Готтфрид проснулся первым. Сквозь тонкие шторы в комнату пробивались золотистые лучи солнца. Он зажмурился — хотя глаза уже не болели, солнце показалось чересчур ярким. Рядом спала Мария. На ее лице блуждала умиротворенная улыбка, но она не выглядела ни беззащитной, ни уязвимой. Готтфрид осторожно приподнялся и нежно, едва касаясь ее губ своими, осторожно поцеловал. Она улыбнулась, что-то пробормотала сквозь сон и приоткрыла рот. Готтфрид нежно гладил ее по волосам, целовал ее лицо, губы, шею, а Мария, потянувшись, но не размыкая век, обняла его и тихонько прошептала его имя.

*

— Да, дружище, придется тебе сидеть тут безвылазно, — рассмеялся Алоиз. — Иначе, боюсь, партиец, вышедший в бар или на улицу в кителе, трусах и носках — слишком экстраординарное зрелище. На следующий день проснешься знаменитым!
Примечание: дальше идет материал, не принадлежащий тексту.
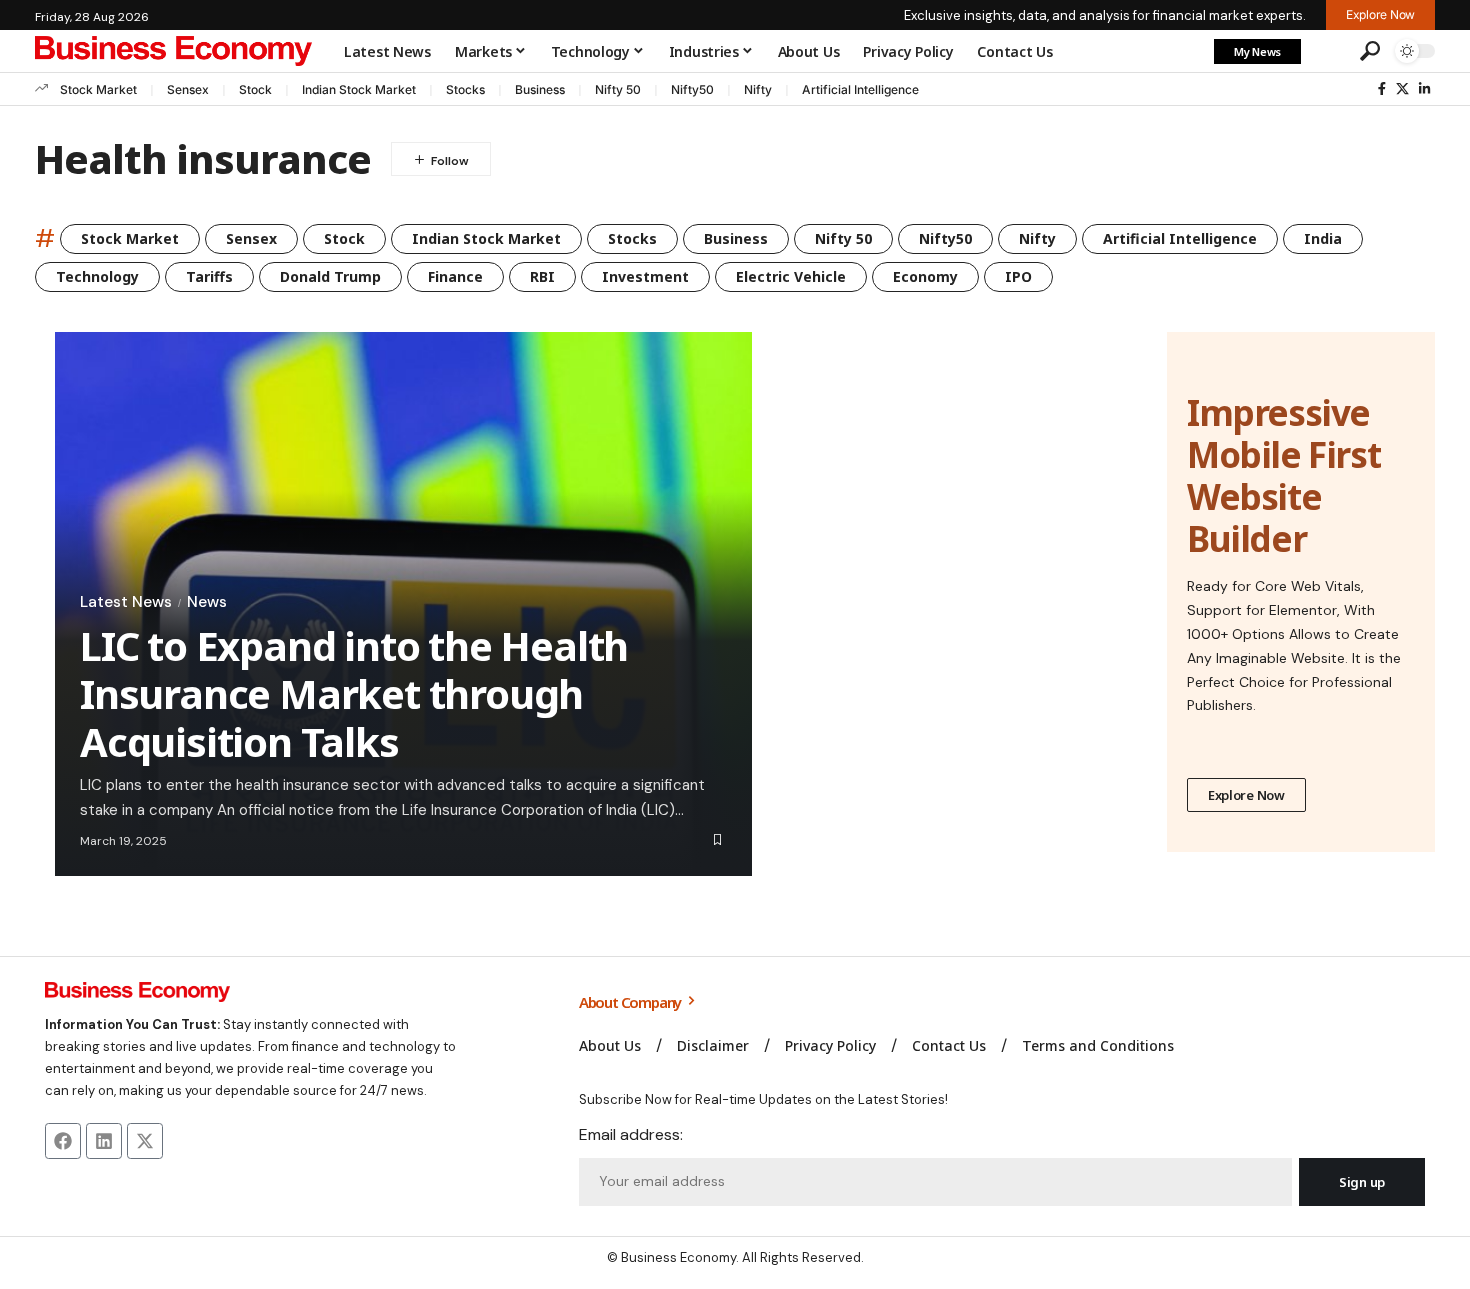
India (1323, 238)
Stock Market (98, 89)
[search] (1370, 51)
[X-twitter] (145, 1141)
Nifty (758, 89)
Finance (455, 276)
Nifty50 (692, 89)
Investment (645, 276)
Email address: (631, 1134)
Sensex (188, 89)
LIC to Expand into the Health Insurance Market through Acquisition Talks (354, 693)
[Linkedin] (104, 1141)
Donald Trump (330, 276)
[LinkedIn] (1424, 89)
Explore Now (1246, 795)
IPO (1018, 276)
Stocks (465, 89)
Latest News (126, 602)
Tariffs (209, 276)
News (207, 602)
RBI (542, 276)
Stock (255, 89)
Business (540, 89)
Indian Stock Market (359, 89)
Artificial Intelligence (860, 89)
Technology (97, 276)
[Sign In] (1328, 51)
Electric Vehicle (791, 276)
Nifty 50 (618, 89)
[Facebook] (1382, 89)
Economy (925, 276)
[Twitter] (1402, 89)
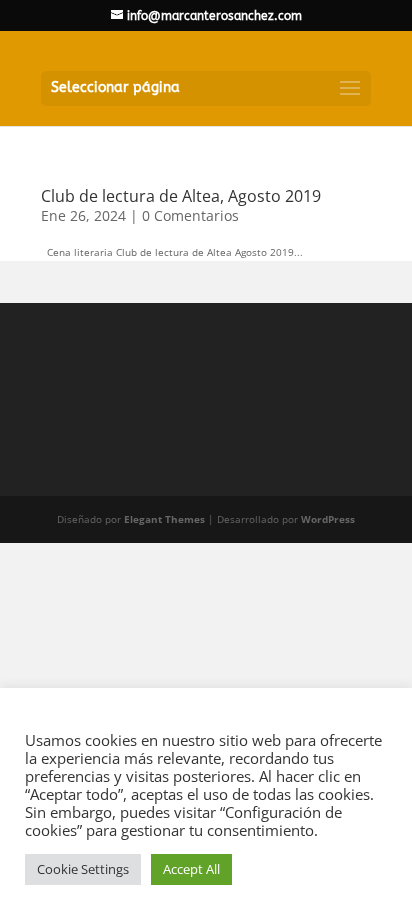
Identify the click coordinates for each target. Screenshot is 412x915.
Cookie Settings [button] (83, 869)
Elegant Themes (164, 519)
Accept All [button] (191, 869)
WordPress (328, 519)
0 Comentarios (190, 215)
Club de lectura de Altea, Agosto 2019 (181, 196)
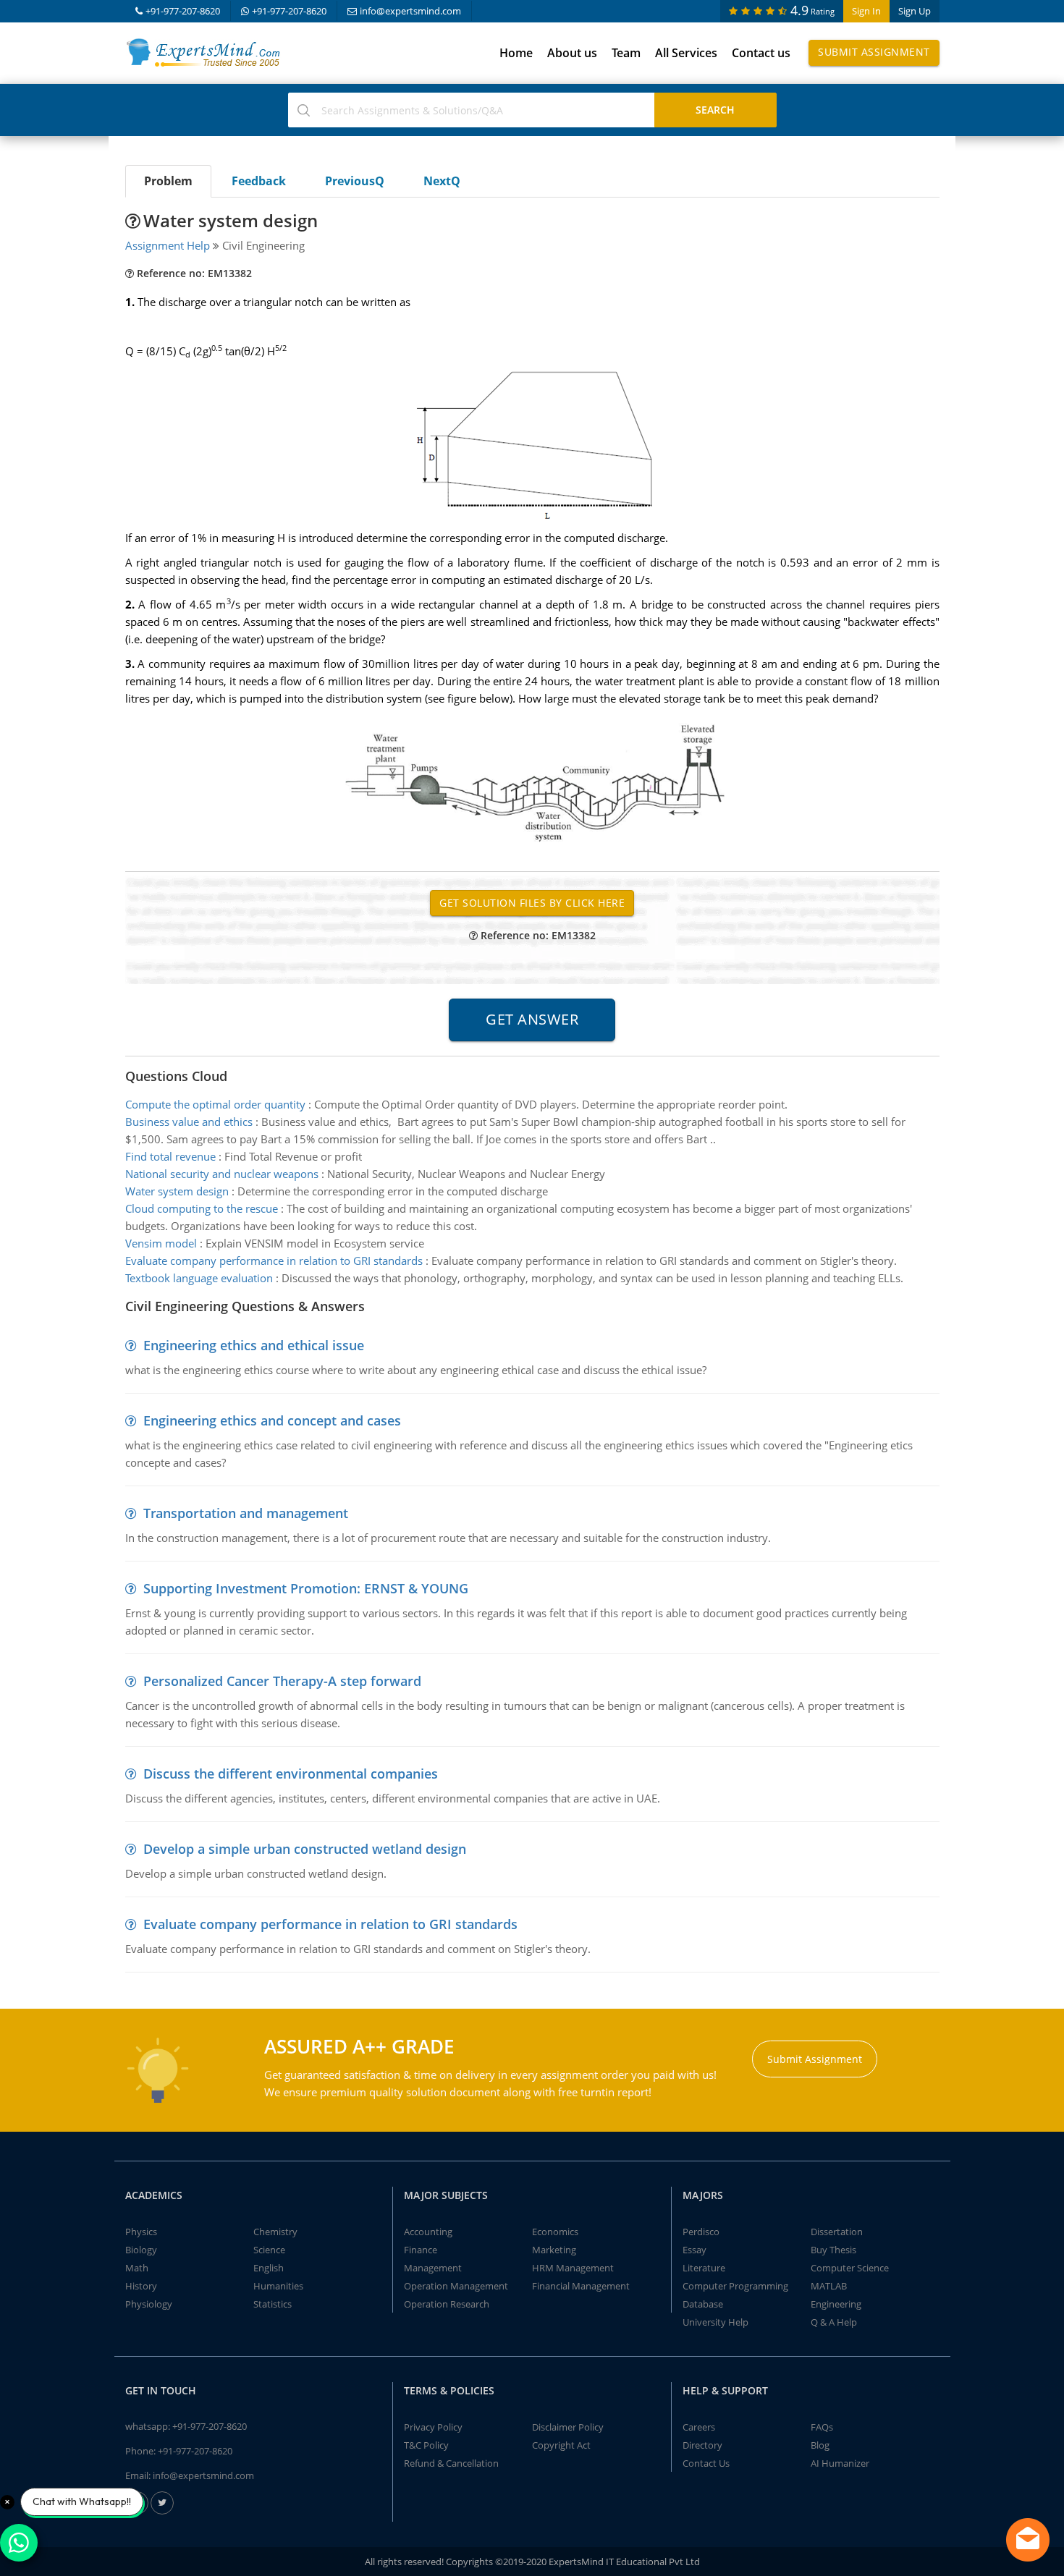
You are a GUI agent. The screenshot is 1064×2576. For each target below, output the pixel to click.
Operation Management (456, 2285)
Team (626, 53)
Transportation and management (245, 1513)
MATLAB (829, 2285)
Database (703, 2303)
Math (136, 2267)
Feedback (259, 181)
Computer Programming (735, 2285)
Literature (704, 2267)
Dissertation (837, 2231)
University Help (715, 2322)
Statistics (272, 2303)
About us (572, 53)
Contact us (761, 53)
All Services (686, 53)
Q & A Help (834, 2322)
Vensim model (161, 1243)
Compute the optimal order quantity (215, 1104)
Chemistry (275, 2231)
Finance (420, 2249)
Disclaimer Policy (568, 2426)
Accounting (428, 2231)
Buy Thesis (833, 2249)
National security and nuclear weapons (221, 1173)
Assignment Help (167, 245)
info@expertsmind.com (410, 10)
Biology (141, 2249)
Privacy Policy (433, 2426)
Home (516, 53)
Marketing (554, 2249)
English (268, 2267)
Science (269, 2249)
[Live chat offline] (1028, 2540)
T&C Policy (426, 2445)
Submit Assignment (874, 52)
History (141, 2285)
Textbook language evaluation (199, 1278)
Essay (694, 2249)
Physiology (148, 2303)
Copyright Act (561, 2445)
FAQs (822, 2426)
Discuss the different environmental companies (290, 1773)
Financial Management (581, 2285)
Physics (141, 2231)
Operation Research (446, 2303)
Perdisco (701, 2231)
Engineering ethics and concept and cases (272, 1420)
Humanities (278, 2285)
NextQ (441, 181)
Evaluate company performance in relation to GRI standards (275, 1260)
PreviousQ (354, 181)
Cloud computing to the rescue (201, 1208)
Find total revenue (170, 1156)
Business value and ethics (189, 1121)
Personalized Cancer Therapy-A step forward (282, 1681)
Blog (820, 2445)
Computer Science (850, 2267)
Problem (168, 181)
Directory (702, 2445)
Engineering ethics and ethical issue (253, 1345)
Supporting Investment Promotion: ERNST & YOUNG (305, 1588)
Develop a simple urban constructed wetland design (304, 1848)
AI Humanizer (840, 2463)
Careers (699, 2426)
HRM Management (573, 2267)
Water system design (177, 1191)
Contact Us (706, 2463)
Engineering (836, 2303)
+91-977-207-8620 (182, 10)
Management (433, 2267)
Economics (555, 2231)
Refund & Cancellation (451, 2463)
— Слушай, возьми мою старуху, сгоняй на мою квартиру? Штаны в шкафу, сапоги в обувной тумбе.

— Ладно, возьму. Только напиши бумагу, что я могу ехать на твоей развалюхе! Она в пути не рассыплется?

— Да пошел ты, — отмахнулся Готтфрид и положил на стол ключи.

— Ваш обед! — в комнату Марии, теперь прочно оккупированную друзьями, вошла Магдалина с подносом. На нем исходили паром две тарелки супа, а рядом стояло блюдо с румяными пирожками. — Это съедите, я вам еще мяса принесу, — она улыбнулась. — Барвиг велел накормить вас как следует.

— Передай Баргвигу, что мы чрезвычайно ему благодарны! — заявил Алоиз и тут же потянулся за пирожком.

И суп, и пирожки оказались на диво вкусными. Магдалина с улыбкой смотрела, как они едят, а потом забрала опустевшие тарелки и скрылась за дверью.

— А где Мария? — спросил Алоиз, осматриваясь. — Ничего так. Уютно.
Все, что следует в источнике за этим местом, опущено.